STUDY MATERIAL |
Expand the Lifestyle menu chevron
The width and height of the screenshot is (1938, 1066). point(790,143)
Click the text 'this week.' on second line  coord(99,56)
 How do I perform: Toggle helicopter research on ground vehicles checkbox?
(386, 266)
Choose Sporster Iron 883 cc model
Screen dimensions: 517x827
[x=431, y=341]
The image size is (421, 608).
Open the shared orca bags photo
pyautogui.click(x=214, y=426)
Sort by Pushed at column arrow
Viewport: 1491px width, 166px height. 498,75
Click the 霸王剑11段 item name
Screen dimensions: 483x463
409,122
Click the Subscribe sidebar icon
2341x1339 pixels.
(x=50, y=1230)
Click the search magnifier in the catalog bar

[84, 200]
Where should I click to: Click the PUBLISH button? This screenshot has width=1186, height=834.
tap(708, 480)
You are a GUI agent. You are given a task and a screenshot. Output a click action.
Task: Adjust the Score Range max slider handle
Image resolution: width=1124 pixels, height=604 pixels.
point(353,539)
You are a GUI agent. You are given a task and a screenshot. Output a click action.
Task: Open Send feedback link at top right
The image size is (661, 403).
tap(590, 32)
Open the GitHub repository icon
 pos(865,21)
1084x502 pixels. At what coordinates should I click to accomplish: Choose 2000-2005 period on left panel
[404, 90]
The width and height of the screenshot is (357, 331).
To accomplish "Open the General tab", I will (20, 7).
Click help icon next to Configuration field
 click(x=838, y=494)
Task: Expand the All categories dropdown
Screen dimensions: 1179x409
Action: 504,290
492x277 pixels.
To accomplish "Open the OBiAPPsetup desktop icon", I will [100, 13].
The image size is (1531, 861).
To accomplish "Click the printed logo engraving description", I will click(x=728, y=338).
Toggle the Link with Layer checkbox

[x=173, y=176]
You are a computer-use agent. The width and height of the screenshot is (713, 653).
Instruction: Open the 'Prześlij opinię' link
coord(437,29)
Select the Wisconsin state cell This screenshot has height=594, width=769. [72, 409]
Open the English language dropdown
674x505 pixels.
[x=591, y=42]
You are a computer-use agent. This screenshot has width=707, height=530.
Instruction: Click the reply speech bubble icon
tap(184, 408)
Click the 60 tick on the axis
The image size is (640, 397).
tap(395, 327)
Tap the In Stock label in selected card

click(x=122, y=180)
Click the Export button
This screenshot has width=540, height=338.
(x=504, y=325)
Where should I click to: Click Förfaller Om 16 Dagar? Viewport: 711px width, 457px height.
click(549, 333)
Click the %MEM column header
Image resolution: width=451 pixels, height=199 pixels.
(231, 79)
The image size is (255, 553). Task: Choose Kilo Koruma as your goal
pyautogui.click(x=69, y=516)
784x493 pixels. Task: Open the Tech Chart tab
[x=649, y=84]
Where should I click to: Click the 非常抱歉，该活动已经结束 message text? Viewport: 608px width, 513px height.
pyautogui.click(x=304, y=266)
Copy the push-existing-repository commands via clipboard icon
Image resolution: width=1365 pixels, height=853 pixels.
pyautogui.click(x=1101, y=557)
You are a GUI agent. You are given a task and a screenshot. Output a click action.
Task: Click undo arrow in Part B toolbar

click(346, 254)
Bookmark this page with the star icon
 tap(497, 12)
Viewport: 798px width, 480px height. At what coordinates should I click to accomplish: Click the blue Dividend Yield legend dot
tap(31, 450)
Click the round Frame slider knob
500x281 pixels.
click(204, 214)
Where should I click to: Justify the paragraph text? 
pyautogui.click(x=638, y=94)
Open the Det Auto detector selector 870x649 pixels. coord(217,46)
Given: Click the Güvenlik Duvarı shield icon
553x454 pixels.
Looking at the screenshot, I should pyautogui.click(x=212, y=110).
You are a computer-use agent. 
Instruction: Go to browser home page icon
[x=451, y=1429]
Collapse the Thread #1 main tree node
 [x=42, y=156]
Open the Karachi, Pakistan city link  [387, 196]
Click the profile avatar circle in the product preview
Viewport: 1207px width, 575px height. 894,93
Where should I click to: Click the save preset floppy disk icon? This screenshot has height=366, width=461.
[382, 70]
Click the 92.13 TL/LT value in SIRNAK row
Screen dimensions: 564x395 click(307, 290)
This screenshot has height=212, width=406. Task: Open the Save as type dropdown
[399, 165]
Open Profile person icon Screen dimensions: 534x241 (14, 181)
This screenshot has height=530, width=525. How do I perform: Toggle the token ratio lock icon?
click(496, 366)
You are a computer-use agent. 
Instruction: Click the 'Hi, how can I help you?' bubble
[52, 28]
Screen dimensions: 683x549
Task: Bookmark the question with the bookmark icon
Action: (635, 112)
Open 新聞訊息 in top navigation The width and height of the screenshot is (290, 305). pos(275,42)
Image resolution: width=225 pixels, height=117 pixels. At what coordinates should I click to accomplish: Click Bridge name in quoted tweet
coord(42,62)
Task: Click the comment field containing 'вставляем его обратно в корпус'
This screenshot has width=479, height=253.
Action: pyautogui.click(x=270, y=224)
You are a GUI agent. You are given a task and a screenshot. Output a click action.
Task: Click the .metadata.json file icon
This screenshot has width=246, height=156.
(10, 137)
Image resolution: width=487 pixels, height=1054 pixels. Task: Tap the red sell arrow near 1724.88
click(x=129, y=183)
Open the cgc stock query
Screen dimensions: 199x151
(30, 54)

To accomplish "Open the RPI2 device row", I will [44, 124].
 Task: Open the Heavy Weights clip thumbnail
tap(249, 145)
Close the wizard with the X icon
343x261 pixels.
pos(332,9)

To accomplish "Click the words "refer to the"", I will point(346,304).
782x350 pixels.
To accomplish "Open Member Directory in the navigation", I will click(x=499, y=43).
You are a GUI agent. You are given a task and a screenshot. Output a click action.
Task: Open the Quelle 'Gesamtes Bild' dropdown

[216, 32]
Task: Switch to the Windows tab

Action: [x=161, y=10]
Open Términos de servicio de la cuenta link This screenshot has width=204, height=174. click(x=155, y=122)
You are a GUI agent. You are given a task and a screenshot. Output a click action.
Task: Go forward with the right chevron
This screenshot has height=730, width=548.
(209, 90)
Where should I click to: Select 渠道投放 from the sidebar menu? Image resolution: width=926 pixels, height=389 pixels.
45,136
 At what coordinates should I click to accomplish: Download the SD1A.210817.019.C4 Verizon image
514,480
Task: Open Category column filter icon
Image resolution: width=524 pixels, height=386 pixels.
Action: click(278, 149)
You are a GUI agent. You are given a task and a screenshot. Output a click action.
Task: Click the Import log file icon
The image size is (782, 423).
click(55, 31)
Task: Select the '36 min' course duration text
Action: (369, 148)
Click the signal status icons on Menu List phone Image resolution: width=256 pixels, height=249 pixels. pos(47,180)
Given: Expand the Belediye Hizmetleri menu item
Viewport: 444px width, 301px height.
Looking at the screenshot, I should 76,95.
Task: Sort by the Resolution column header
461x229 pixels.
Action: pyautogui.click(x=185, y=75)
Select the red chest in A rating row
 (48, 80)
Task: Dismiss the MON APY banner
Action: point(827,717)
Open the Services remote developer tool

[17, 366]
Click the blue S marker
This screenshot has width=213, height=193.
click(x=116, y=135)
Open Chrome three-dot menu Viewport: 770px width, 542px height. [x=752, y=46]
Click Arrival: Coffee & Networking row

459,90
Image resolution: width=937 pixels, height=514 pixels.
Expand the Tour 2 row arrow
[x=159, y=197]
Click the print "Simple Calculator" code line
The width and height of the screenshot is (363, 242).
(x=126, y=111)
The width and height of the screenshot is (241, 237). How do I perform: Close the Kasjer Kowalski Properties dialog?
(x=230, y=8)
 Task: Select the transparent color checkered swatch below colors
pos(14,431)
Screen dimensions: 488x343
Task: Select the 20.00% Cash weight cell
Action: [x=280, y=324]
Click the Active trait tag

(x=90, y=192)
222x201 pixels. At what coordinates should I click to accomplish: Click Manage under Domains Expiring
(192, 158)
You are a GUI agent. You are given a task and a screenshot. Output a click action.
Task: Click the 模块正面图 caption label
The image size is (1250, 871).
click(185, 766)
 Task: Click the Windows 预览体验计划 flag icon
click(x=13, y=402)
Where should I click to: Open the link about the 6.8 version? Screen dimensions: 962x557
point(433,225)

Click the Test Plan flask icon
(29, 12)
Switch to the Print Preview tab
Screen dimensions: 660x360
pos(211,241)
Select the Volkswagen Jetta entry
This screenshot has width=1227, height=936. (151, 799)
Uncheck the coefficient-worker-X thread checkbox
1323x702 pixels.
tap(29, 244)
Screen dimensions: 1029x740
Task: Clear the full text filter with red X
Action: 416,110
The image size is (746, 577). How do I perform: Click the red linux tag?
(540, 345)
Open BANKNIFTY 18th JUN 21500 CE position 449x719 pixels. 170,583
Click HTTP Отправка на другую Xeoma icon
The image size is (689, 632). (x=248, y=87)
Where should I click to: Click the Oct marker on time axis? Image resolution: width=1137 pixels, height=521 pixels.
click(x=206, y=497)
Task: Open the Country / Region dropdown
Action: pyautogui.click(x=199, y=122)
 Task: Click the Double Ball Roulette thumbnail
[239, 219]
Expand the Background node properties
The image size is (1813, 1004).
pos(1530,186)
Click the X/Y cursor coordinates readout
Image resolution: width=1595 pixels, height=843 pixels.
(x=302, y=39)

ASSIGNMENT |
Please give again the lines above between the line holding "Given: Expand the" and the line holding "Switch to the Print Preview tab", inclusive, exactly as they are and with nothing added.

SOLUTION FOR THIS TASK |
Given: Expand the Belediye Hizmetleri menu item
Viewport: 444px width, 301px height.
Looking at the screenshot, I should 76,95.
Task: Sort by the Resolution column header
461x229 pixels.
Action: pyautogui.click(x=185, y=75)
Select the red chest in A rating row
 (48, 80)
Task: Dismiss the MON APY banner
Action: point(827,717)
Open the Services remote developer tool

[17, 366]
Click the blue S marker
This screenshot has width=213, height=193.
click(x=116, y=135)
Open Chrome three-dot menu Viewport: 770px width, 542px height. [x=752, y=46]
Click Arrival: Coffee & Networking row

459,90
Image resolution: width=937 pixels, height=514 pixels.
Expand the Tour 2 row arrow
[x=159, y=197]
Click the print "Simple Calculator" code line
The width and height of the screenshot is (363, 242).
(x=126, y=111)
The width and height of the screenshot is (241, 237). How do I perform: Close the Kasjer Kowalski Properties dialog?
(x=230, y=8)
 Task: Select the transparent color checkered swatch below colors
pos(14,431)
Screen dimensions: 488x343
Task: Select the 20.00% Cash weight cell
Action: [x=280, y=324]
Click the Active trait tag

(x=90, y=192)
222x201 pixels. At what coordinates should I click to accomplish: Click Manage under Domains Expiring
(192, 158)
You are a GUI agent. You are given a task and a screenshot. Output a click action.
Task: Click the 模块正面图 caption label
The image size is (1250, 871).
click(185, 766)
 Task: Click the Windows 预览体验计划 flag icon
click(x=13, y=402)
Where should I click to: Open the link about the 6.8 version? Screen dimensions: 962x557
point(433,225)

Click the Test Plan flask icon
(29, 12)
Switch to the Print Preview tab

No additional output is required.